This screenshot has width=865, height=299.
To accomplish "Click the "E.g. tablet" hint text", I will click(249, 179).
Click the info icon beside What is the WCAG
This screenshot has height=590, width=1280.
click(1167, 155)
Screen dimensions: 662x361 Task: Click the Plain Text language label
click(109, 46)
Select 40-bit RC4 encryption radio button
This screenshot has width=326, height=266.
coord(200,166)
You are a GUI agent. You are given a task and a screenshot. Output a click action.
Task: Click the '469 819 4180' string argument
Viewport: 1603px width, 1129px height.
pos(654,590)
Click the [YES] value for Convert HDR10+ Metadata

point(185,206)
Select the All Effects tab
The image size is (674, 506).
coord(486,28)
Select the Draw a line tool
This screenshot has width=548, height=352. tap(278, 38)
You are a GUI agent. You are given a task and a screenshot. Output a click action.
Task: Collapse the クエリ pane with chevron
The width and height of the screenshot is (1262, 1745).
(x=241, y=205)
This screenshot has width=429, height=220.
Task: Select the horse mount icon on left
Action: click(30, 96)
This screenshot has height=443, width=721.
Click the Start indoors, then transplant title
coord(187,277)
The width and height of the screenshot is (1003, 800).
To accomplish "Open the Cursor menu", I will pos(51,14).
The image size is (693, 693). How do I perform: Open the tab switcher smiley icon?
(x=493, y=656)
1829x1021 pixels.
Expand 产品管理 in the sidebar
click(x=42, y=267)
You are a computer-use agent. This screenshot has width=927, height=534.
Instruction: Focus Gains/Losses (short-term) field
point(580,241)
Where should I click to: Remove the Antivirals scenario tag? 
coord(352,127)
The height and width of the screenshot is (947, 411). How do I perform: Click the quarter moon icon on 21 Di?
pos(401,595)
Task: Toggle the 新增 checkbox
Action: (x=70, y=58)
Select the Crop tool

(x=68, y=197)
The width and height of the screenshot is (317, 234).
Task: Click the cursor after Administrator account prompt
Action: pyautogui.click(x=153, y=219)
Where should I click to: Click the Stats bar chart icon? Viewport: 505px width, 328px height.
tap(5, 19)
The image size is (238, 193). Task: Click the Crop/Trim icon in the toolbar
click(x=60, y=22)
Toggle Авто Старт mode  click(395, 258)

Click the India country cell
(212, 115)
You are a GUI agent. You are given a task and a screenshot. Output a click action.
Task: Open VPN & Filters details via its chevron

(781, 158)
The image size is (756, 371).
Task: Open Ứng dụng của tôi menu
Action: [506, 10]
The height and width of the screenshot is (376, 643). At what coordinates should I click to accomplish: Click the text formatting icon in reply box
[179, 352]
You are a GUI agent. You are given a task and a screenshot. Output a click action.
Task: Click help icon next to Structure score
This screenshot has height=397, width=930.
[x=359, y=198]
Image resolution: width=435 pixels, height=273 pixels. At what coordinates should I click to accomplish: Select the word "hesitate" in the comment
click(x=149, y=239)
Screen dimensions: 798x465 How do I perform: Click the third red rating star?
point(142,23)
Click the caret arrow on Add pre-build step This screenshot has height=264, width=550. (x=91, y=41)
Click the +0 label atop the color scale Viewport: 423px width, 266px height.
^^^^
## Exercise requirements
Reproduce the records above exactly. Leave nothing out.

## Solution for this exercise
This screenshot has width=865, height=299.
To accomplish "Click the "E.g. tablet" hint text", I will click(249, 179).
Click the info icon beside What is the WCAG
This screenshot has height=590, width=1280.
click(1167, 155)
Screen dimensions: 662x361 Task: Click the Plain Text language label
click(109, 46)
Select 40-bit RC4 encryption radio button
This screenshot has width=326, height=266.
coord(200,166)
You are a GUI agent. You are given a task and a screenshot. Output a click action.
Task: Click the '469 819 4180' string argument
Viewport: 1603px width, 1129px height.
pos(654,590)
Click the [YES] value for Convert HDR10+ Metadata

point(185,206)
Select the All Effects tab
The image size is (674, 506).
coord(486,28)
Select the Draw a line tool
This screenshot has width=548, height=352. tap(278, 38)
You are a GUI agent. You are given a task and a screenshot. Output a click action.
Task: Collapse the クエリ pane with chevron
The width and height of the screenshot is (1262, 1745).
(x=241, y=205)
This screenshot has width=429, height=220.
Task: Select the horse mount icon on left
Action: click(30, 96)
This screenshot has height=443, width=721.
Click the Start indoors, then transplant title
coord(187,277)
The width and height of the screenshot is (1003, 800).
To accomplish "Open the Cursor menu", I will pos(51,14).
The image size is (693, 693). How do I perform: Open the tab switcher smiley icon?
(x=493, y=656)
1829x1021 pixels.
Expand 产品管理 in the sidebar
click(x=42, y=267)
You are a computer-use agent. This screenshot has width=927, height=534.
Instruction: Focus Gains/Losses (short-term) field
point(580,241)
Where should I click to: Remove the Antivirals scenario tag? 
coord(352,127)
The height and width of the screenshot is (947, 411). How do I perform: Click the quarter moon icon on 21 Di?
pos(401,595)
Task: Toggle the 新增 checkbox
Action: (x=70, y=58)
Select the Crop tool

(x=68, y=197)
The width and height of the screenshot is (317, 234).
Task: Click the cursor after Administrator account prompt
Action: pyautogui.click(x=153, y=219)
Where should I click to: Click the Stats bar chart icon? Viewport: 505px width, 328px height.
tap(5, 19)
The image size is (238, 193). Task: Click the Crop/Trim icon in the toolbar
click(x=60, y=22)
Toggle Авто Старт mode  click(395, 258)

Click the India country cell
(212, 115)
You are a GUI agent. You are given a task and a screenshot. Output a click action.
Task: Open VPN & Filters details via its chevron

(781, 158)
The image size is (756, 371).
Task: Open Ứng dụng của tôi menu
Action: [506, 10]
The height and width of the screenshot is (376, 643). At what coordinates should I click to accomplish: Click the text formatting icon in reply box
[179, 352]
You are a GUI agent. You are given a task and a screenshot. Output a click action.
Task: Click help icon next to Structure score
This screenshot has height=397, width=930.
[x=359, y=198]
Image resolution: width=435 pixels, height=273 pixels. At what coordinates should I click to accomplish: Select the word "hesitate" in the comment
click(x=149, y=239)
Screen dimensions: 798x465 How do I perform: Click the third red rating star?
point(142,23)
Click the caret arrow on Add pre-build step This screenshot has height=264, width=550. (x=91, y=41)
Click the +0 label atop the color scale Viewport: 423px width, 266px height.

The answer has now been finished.